One of Bucky’s hands clumsily grabs at Steve’s wrist to hold onto him. Steve startles, glancing down to where Bucky’s flesh hand is gripping tight to him, fingers biting hard into the pressure point of his wrist like he’s trying to feel his heart beat through it.
He says, voice weak but frantic, staring at Steve with lost, pleading eyes, “Don’t let ‘em take me, Steve, please. You’ve gotta keep watch.”
Steve stares back at him, horror-stricken. Immediately, he wraps his own hand tight around Bucky’s, squeezing him tight. He promises, swears on his life, “I won’t. Buck, I won’t. You’re safe. I’m here.”
Bucky nods in what seems to be a daze. His eyelids are heavy, and he’s swaying, body trembling with the exertion of trying to keep himself upright in bed. With Steve’s words, though, it seems to be enough to let himself wobble backwards and then collapse into Steve’s sheets, his head falling to the side on the pillow so his black hair fans out across the cushion and his face, a messy crown all over. His eyes are lolling back, still not fully closed.
The bandage is tight, and Steve watches it stretch around Bucky’s stomach when he breathes in those shallow little pants, the kind a dog takes after running a good long distance. Steve wonders when the last time Bucky ate was. The last time he slept a full night. The last time he stayed still.
Bucky’s slack mouth fights to say, “Keep watch f’r me,” but barely makes out the last syllable before he finally passes out.
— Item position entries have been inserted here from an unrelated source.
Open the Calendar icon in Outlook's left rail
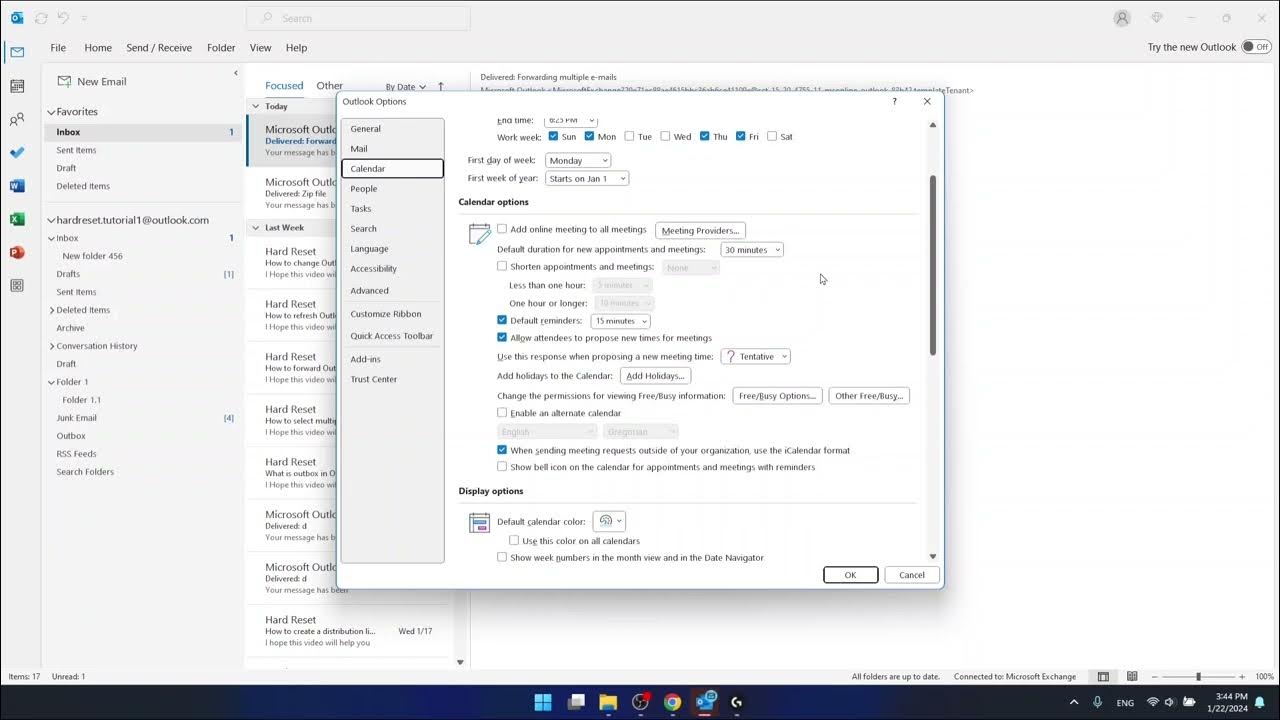The height and width of the screenshot is (720, 1280). coord(15,86)
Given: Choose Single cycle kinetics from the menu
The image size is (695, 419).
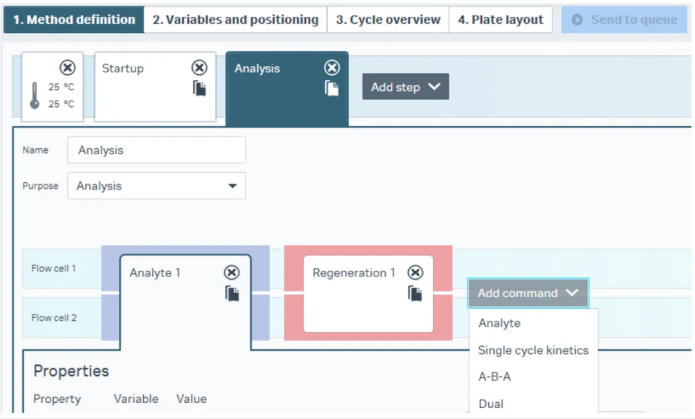Looking at the screenshot, I should (x=533, y=350).
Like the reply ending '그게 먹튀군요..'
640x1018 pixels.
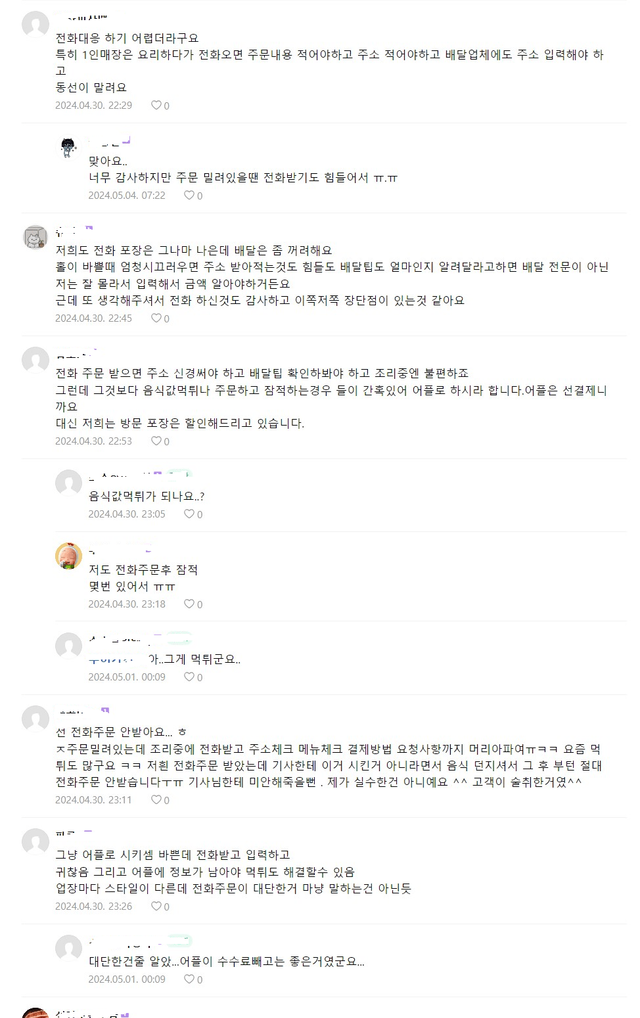[x=189, y=677]
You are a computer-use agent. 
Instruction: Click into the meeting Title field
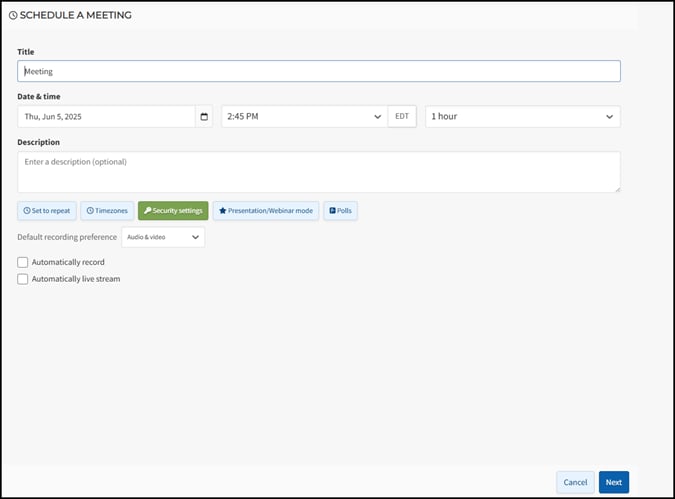pyautogui.click(x=318, y=72)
Steve sits there in silence, looking at Bucky spread out on his bed, turned on his side with his hair fanned out and his mouth slack and his breathing evening out from those scared breaths to a normal pace. Quiet and shallow and sweet.
It reminds him of only three years ago, when he was smaller, when Bucky curled up in his bed and fell asleep right after work. When he snored and rolled around in his sleep, when Steve crawled in beside him and kissed his bare back.
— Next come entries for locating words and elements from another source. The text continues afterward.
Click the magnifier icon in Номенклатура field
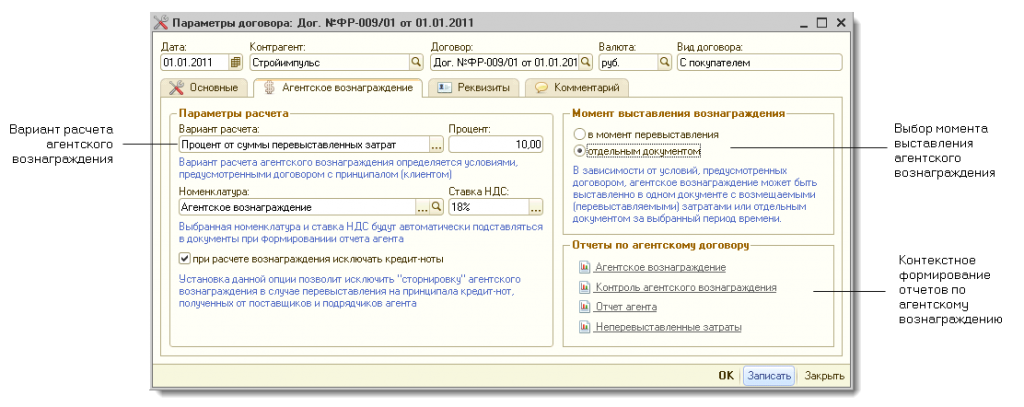 point(436,207)
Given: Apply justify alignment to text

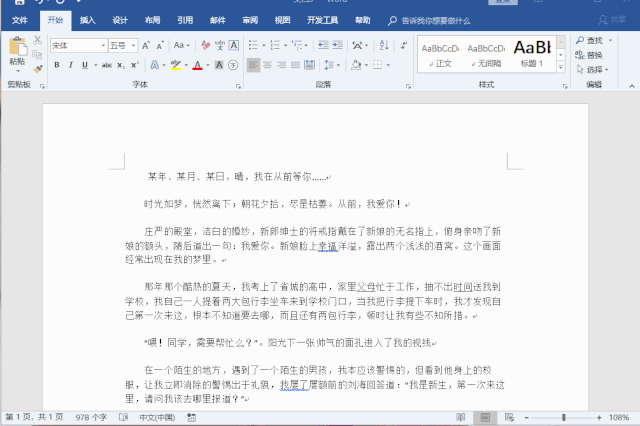Looking at the screenshot, I should pyautogui.click(x=296, y=65).
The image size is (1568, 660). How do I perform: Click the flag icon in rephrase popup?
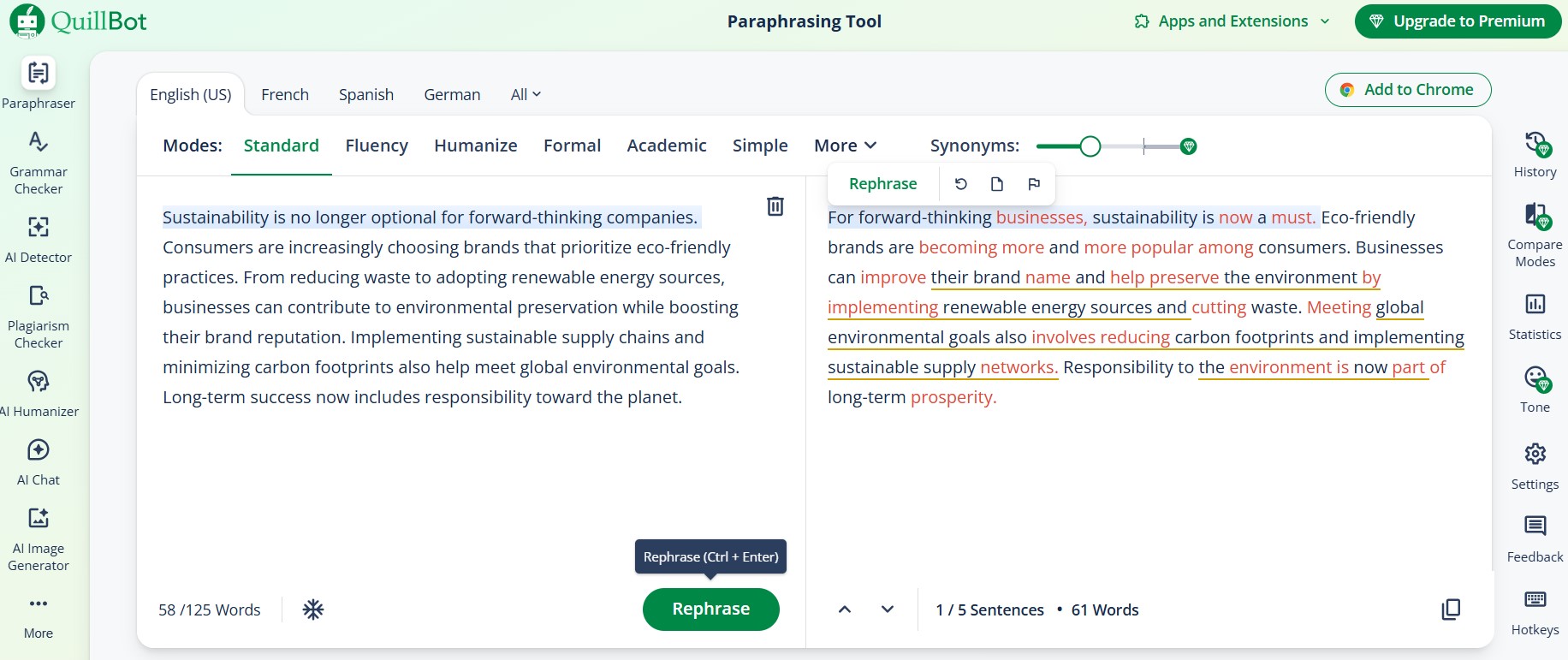(x=1034, y=184)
Steve fights back any tears that threaten to come as he settles back into his chair, staring at Bucky, not daring to take his eyes away for more than a second. They’re safe here. They have to be. This apartment is under constant surveillance from the Avengers. Most likely, someone already knows that Bucky is here; probably Tony. Tony’s a good person to know, though. He’ll have doctors or something who can help. Sam can help. Steve’s mind is already turning with how they can take care of Bucky, how they can fold him into this new life and protect him and kill anyone who’s ever touched him. But what matters now is that Bucky is safe and asleep in Steve’s bed. Who cares about the blood stains on the sheets or the dirt in Bucky’s hair that’s now on his pillow? Tomorrow, they’ll worry about getting Bucky a proper bath and figuring out where his head is at.
For now, Steve is going to let Bucky sleep.
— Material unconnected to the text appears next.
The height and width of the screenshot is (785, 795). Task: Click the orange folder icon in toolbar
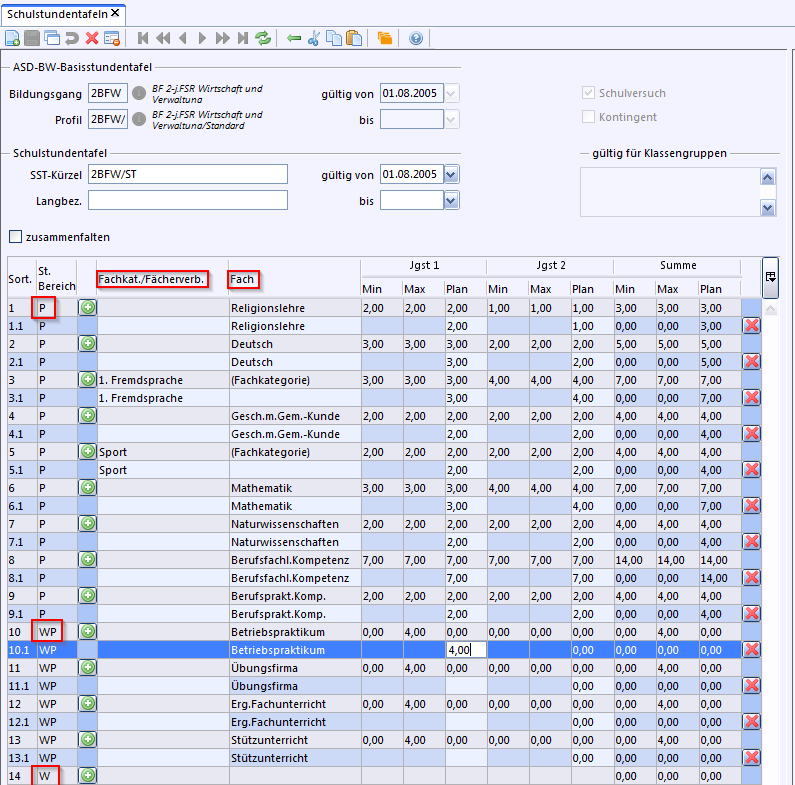click(385, 39)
He leans back in his chair and props his feet up on the edge of the bed to be more comfortable. He’s going to be sitting here; he might as well get comfortable.
The second he does, Bucky shifts in his sleep, and Steve freezes up, worried the jostling of the mattress will jolt Bucky awake but, instead, he watches as Bucky grumbles in a small, withdrawn way, forehead creasing up like something is hurting him, and then curls his body closer, pressing in against Steve’s socks.
Steve’s throat closes up, watching Bucky snuggle in close, curving himself around the small part of Steve that’s touching him. Yeah. Steve’s not going anywhere for a good, long while. He’s going to let Bucky sleep. And he’s going to keep watch.